Studi tersebut juga menemukan bahwa pada pasien yang kehilangan lebih dari 20 persen berat badan, sekitar 10 persen pengguna tirzepatide mengalami penurunan massa tanpa lemak lebih dari 5 persen. Sementara itu, pada kelompok pengguna semaglutide, angkanya berada di bawah 7 persen.
Selain faktor obat, kurangnya aktivitas fisik selama terapi juga disebut dapat mempercepat hilangnya massa otot. Oleh karena itu, para ahli menyarankan agar penggunaan obat penurun berat badan tetap diimbangi dengan olahraga rutin.
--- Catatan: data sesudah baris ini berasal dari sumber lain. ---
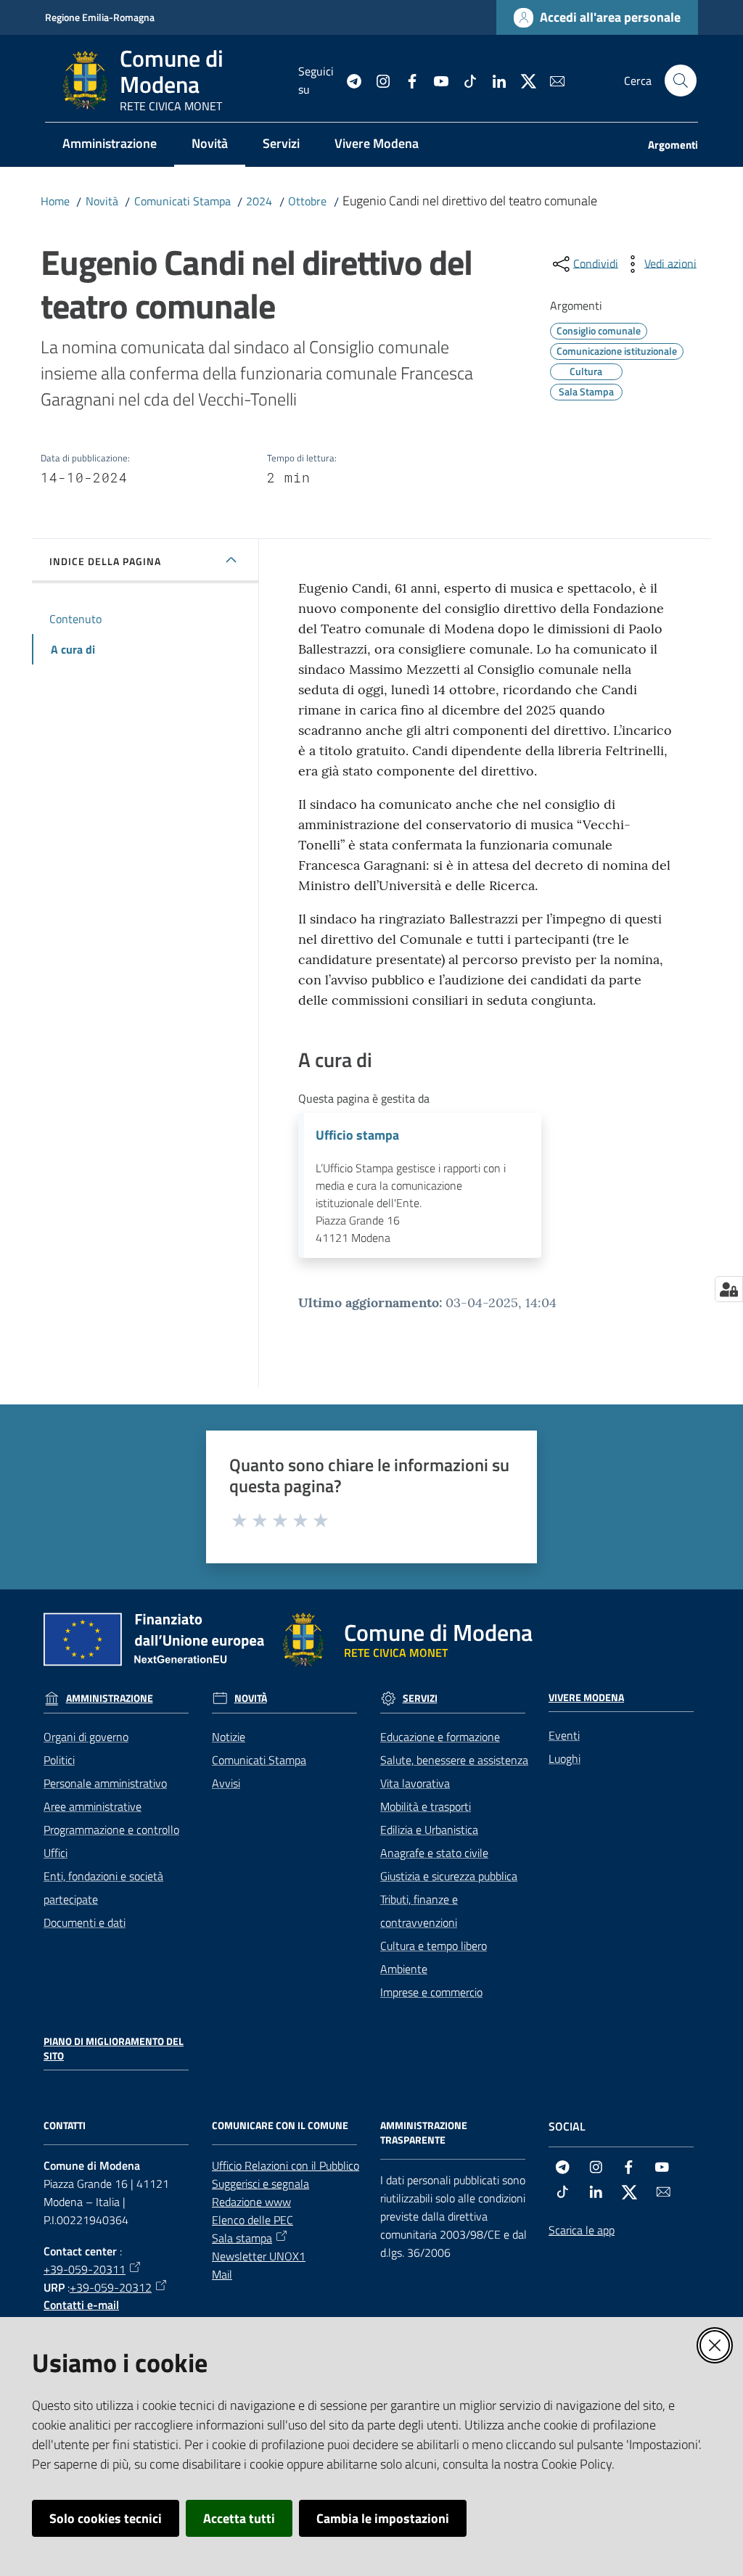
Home (55, 201)
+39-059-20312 (111, 2287)
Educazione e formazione (440, 1736)
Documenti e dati (85, 1922)
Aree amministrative (92, 1806)
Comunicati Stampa (182, 201)
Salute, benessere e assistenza (454, 1760)
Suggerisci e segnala (260, 2183)
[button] (680, 80)
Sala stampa (242, 2238)
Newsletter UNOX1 (258, 2256)
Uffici (55, 1852)
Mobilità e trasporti (425, 1806)
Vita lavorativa (415, 1783)
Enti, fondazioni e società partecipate (103, 1887)
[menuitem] (109, 145)
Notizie (228, 1736)
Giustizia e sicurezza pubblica (448, 1876)
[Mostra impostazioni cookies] (729, 1289)
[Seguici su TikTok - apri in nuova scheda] (464, 80)
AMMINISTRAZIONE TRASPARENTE (423, 2132)
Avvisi (226, 1783)
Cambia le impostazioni (382, 2518)
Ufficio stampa (357, 1135)
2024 (259, 201)
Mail (222, 2274)
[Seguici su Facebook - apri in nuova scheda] (406, 80)
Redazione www (251, 2201)
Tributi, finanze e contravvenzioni (419, 1910)
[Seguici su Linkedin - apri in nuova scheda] (493, 80)
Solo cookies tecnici (105, 2518)
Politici (59, 1760)
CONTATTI (65, 2125)
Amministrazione (109, 1698)
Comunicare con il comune (280, 2125)
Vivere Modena (586, 1697)
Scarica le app (582, 2230)
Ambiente (403, 1969)
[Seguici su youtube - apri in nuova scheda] (435, 80)
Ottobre (307, 201)
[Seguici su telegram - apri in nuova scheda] (348, 80)
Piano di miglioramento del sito (114, 2048)
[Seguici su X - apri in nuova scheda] (522, 80)
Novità (102, 201)
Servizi (420, 1698)
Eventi (564, 1735)
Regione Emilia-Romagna (100, 17)
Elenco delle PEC (252, 2220)
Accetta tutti (239, 2518)
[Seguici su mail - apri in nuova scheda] (551, 80)
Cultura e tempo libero (433, 1945)
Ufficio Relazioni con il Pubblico (285, 2165)
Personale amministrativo (105, 1783)
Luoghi (564, 1758)
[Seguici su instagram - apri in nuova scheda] (377, 80)
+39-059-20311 (85, 2269)
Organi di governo (86, 1736)
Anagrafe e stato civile (434, 1852)
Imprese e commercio (431, 1992)
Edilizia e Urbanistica (429, 1829)
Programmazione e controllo (111, 1829)
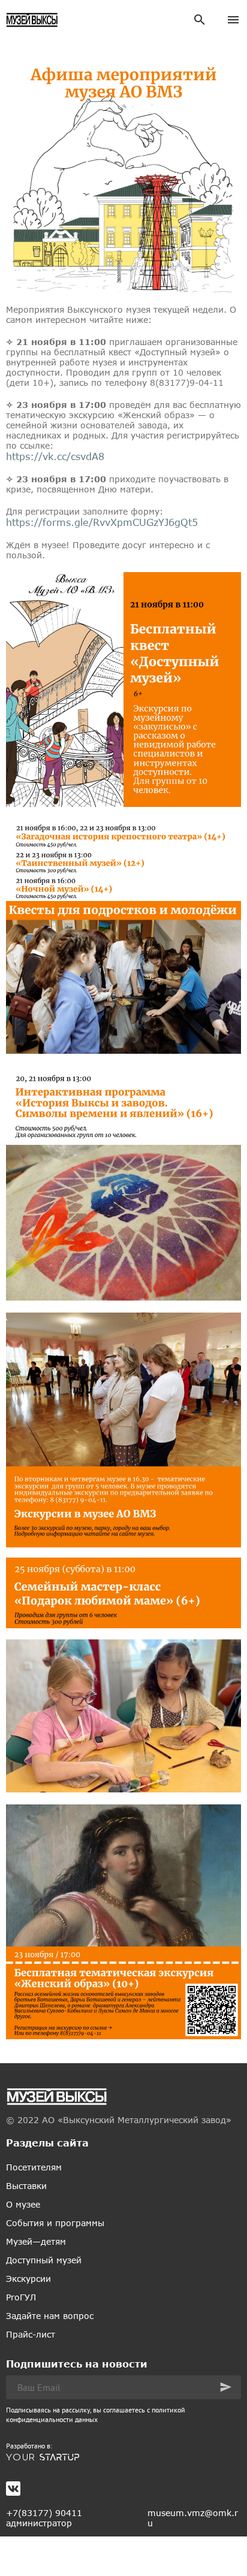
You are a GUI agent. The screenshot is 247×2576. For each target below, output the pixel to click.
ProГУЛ (21, 2297)
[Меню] (233, 20)
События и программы (55, 2223)
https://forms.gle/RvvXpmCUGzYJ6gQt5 (102, 522)
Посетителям (34, 2167)
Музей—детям (36, 2241)
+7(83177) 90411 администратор (44, 2518)
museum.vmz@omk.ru (192, 2518)
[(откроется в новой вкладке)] (123, 2457)
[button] (225, 2387)
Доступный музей (44, 2260)
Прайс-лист (30, 2334)
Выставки (26, 2186)
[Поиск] (199, 20)
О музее (23, 2204)
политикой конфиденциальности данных (95, 2414)
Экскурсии (28, 2278)
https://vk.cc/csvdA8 (55, 456)
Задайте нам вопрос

Menanggapi temuan ini, pihak Novo Nordisk tidak memberikan pernyataan khusus. Namun, berdasarkan data uji klinis sebelumnya, perubahan massa otot pada pengguna semaglutide disebut tidak berbeda signifikan dibandingkan kelompok plasebo, dan fungsi fisik tetap terjaga.
Sementara itu, hingga saat ini pihak Eli Lilly belum memberikan tanggapan terkait hasil studi yang masih dalam tahap pra-publikasi.
Temuan ini menjadi pengingat bahwa penggunaan obat penurun berat badan perlu dipahami secara menyeluruh, tidak hanya berfokus pada penurunan berat badan, tetapi juga mempertimbangkan dampaknya terhadap kesehatan tubuh secara keseluruhan.